Our publication is no stranger to L'Eagle: The dispensary has won numerous awards in our yearly top-ten lists and Best of Denver editions for its talent in the grow room. But the shop also claims one of the finest budtenders in town: Courtney Clark. A pot encyclopedia packaged in a bubbly, pint-sized sweetheart of a woman, Clark can talk shop with master growers or make nervous first-timers feel comfortable about strains and pot products they've never tried before. "I know quite a bit about cannabis, but I still ask Courtney what I should take home with me," says L'Eagle co-owner Amy Andrle. Clark's knowledge and love for her shop's products is hard to put a lid on as she describes Strawberry Cough or indica baklava bites, leaving you smarter — and smiling — on your way out.

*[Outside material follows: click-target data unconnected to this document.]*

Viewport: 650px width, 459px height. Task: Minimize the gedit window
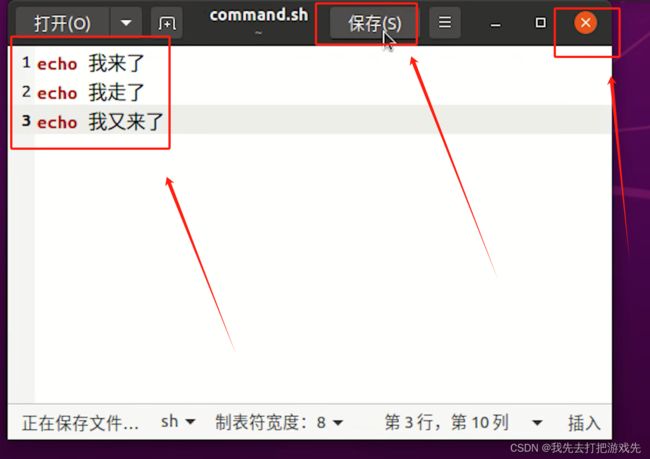coord(495,24)
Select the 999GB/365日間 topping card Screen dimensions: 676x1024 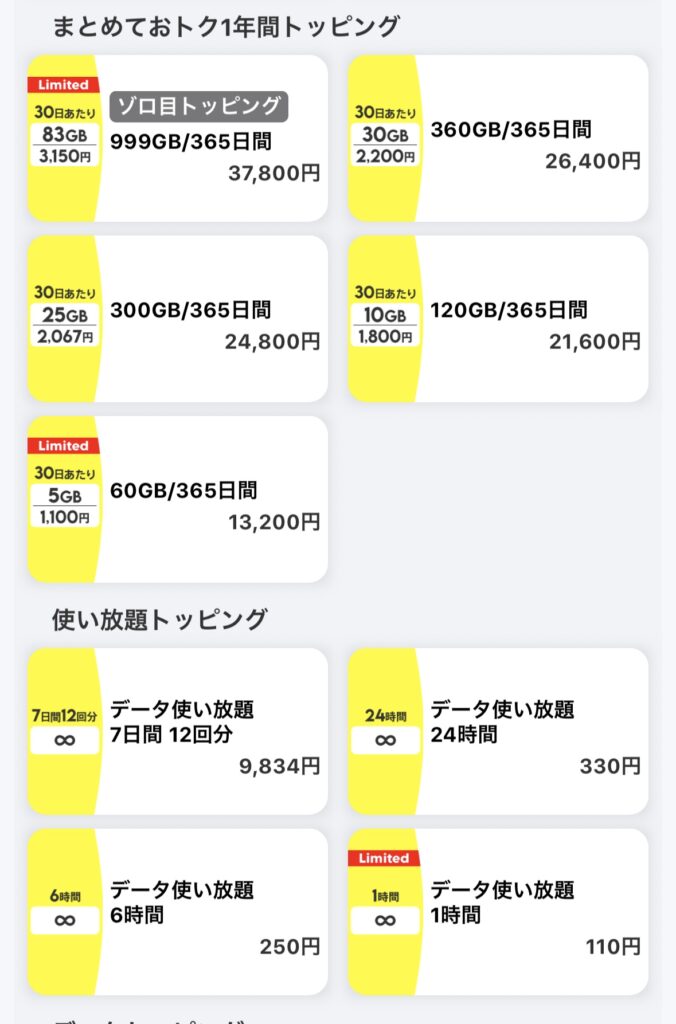pyautogui.click(x=215, y=140)
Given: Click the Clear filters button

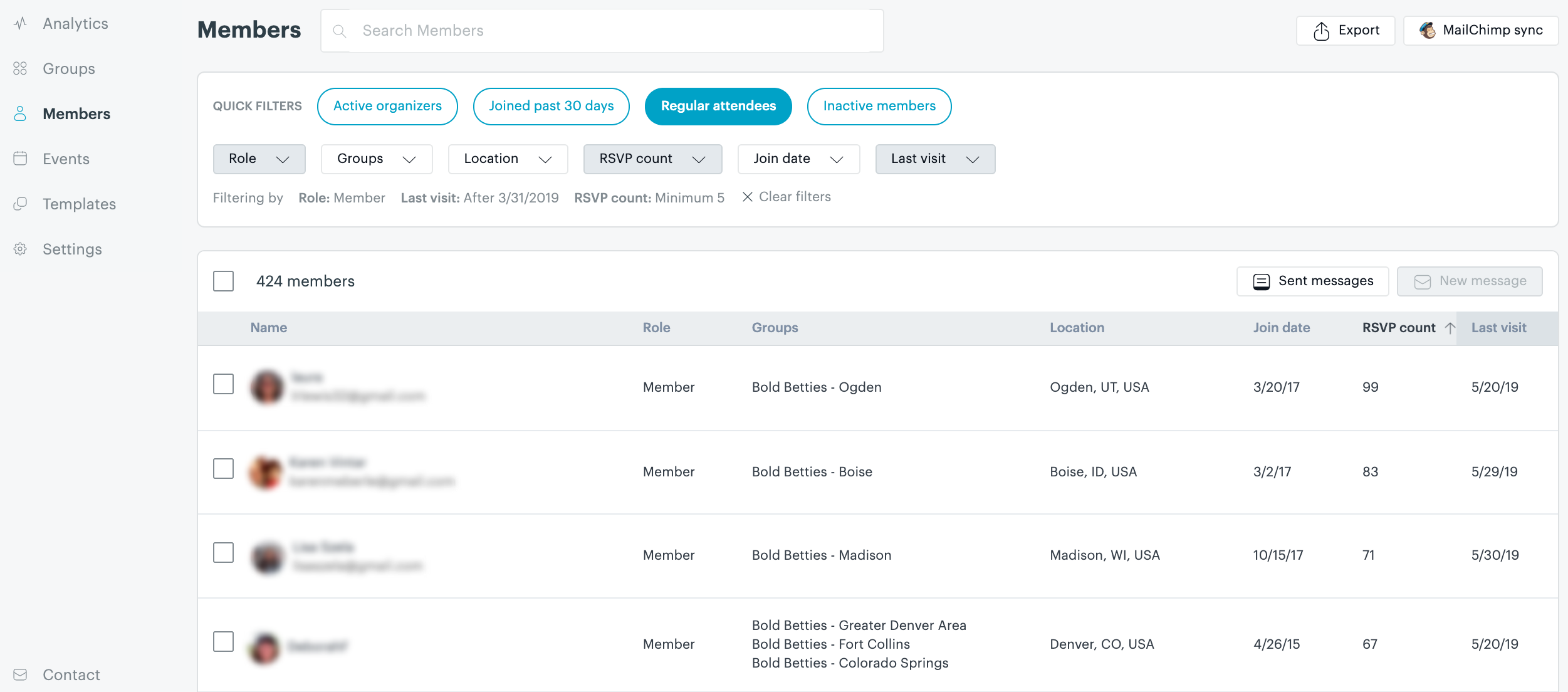Looking at the screenshot, I should point(786,196).
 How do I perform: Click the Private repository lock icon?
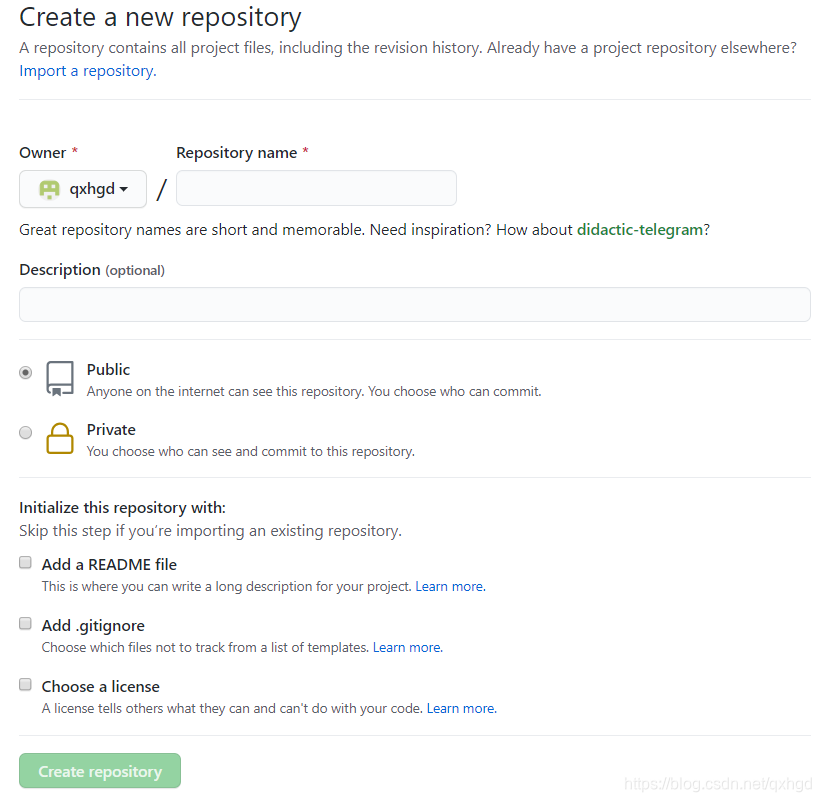60,439
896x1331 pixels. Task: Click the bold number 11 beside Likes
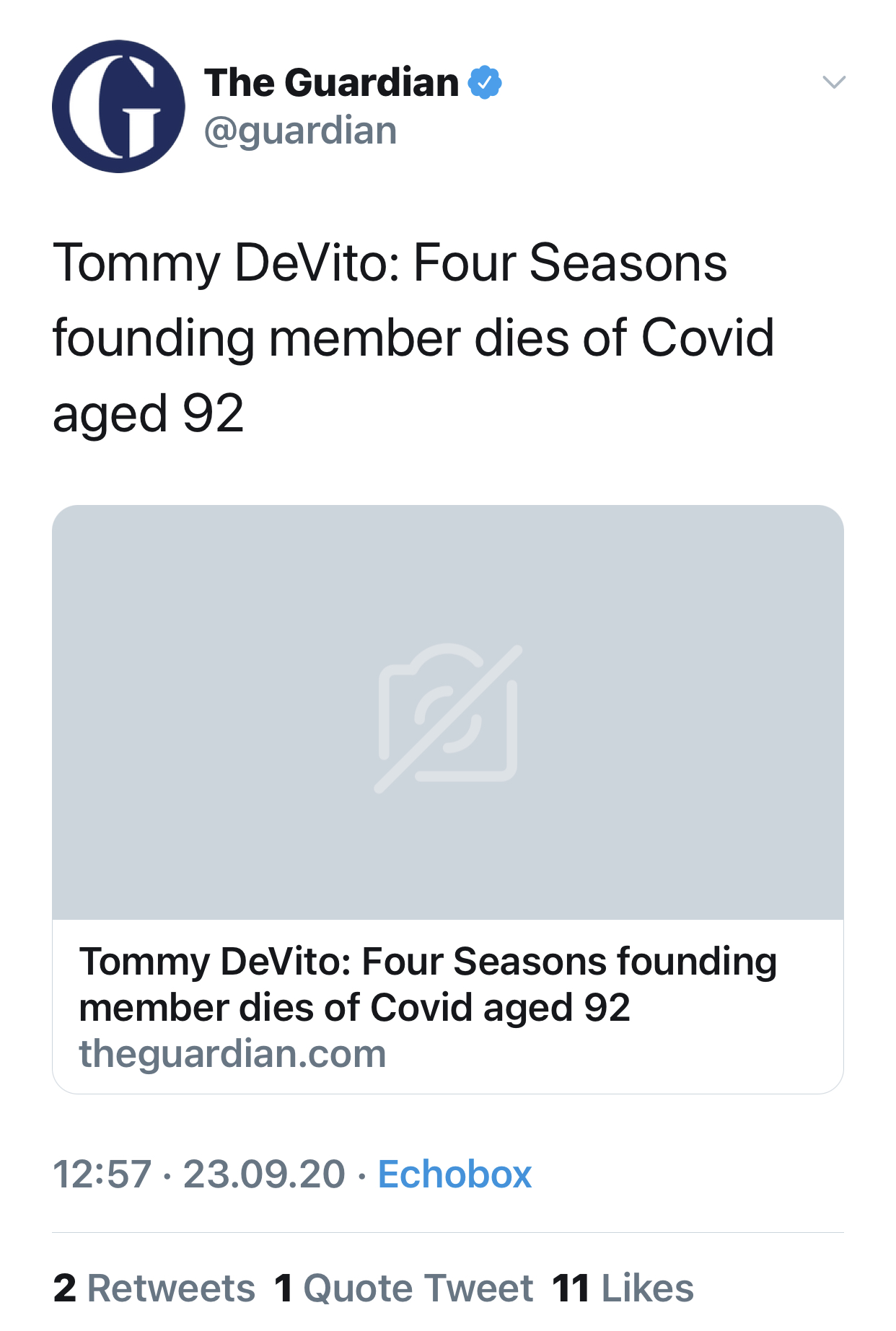[571, 1288]
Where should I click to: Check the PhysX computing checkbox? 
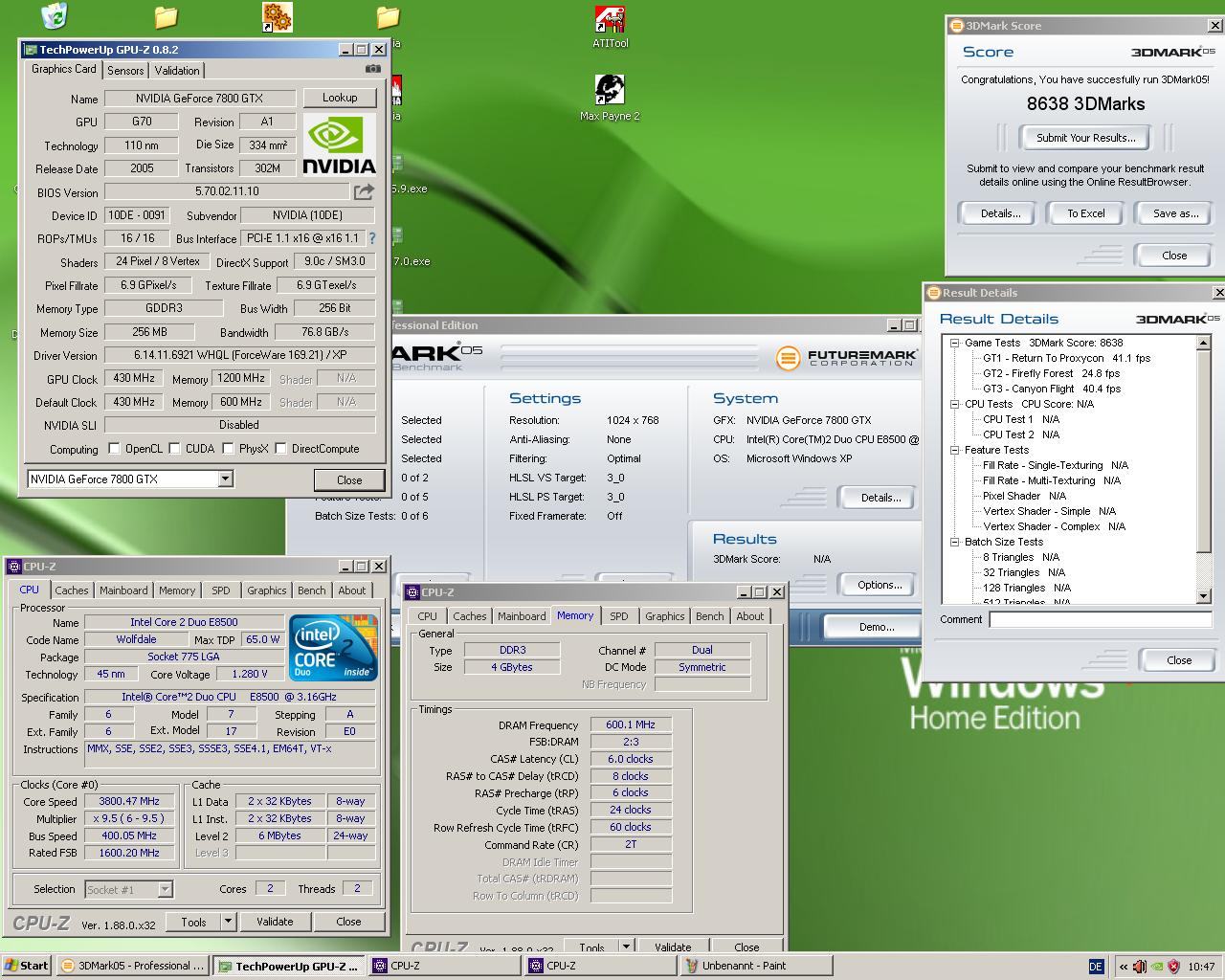[x=228, y=448]
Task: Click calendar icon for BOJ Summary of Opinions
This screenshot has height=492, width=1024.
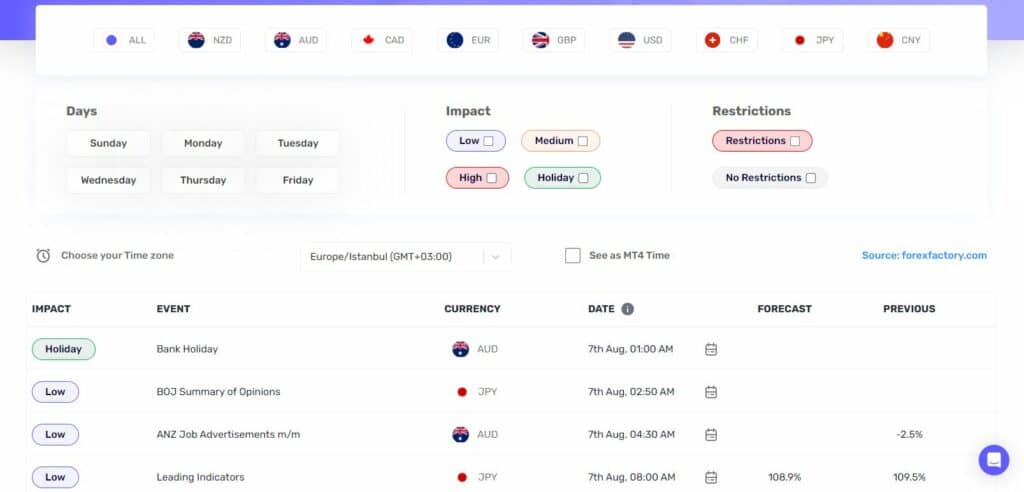Action: [711, 392]
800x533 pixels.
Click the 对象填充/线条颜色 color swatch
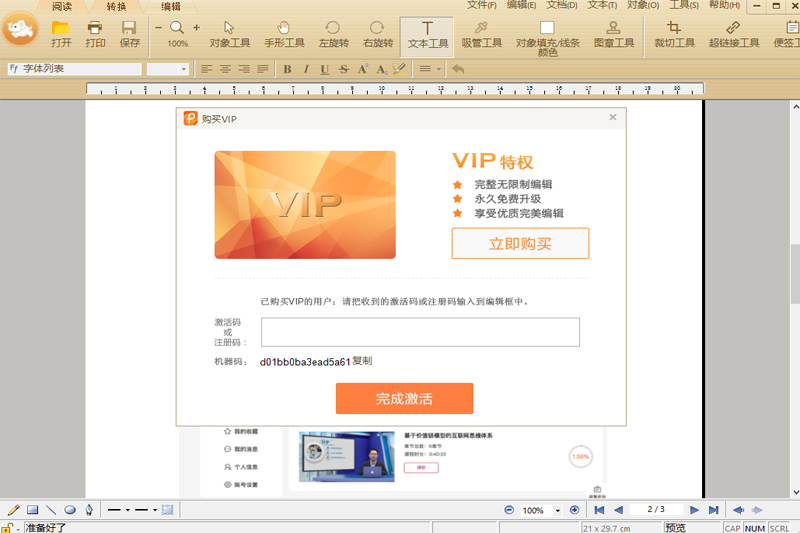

Almost every dispensary in Colorado has some sort of promotion or daily deal that promises you a sweet price on eighths, grams of wax, pre-rolled joints and so on — but none of them have been as clever as the promo by the Grass Station and Oskar Blues. Shortly after the release of Oskar Blues' Pinner Session IPA — an IPA with a pot-inspired name, full hop flavor and less alcohol than usual — the Grass Station began offering one-cent pinner joints to customers who brought in an empty can of the beer, which just happened to have "Sip. Sip. Give." on its label. The pinner-for-a-Pinner deal didn't last long, but it will forever stay in our memory as yet another ingenious marketing strategy by the Longmont brewery.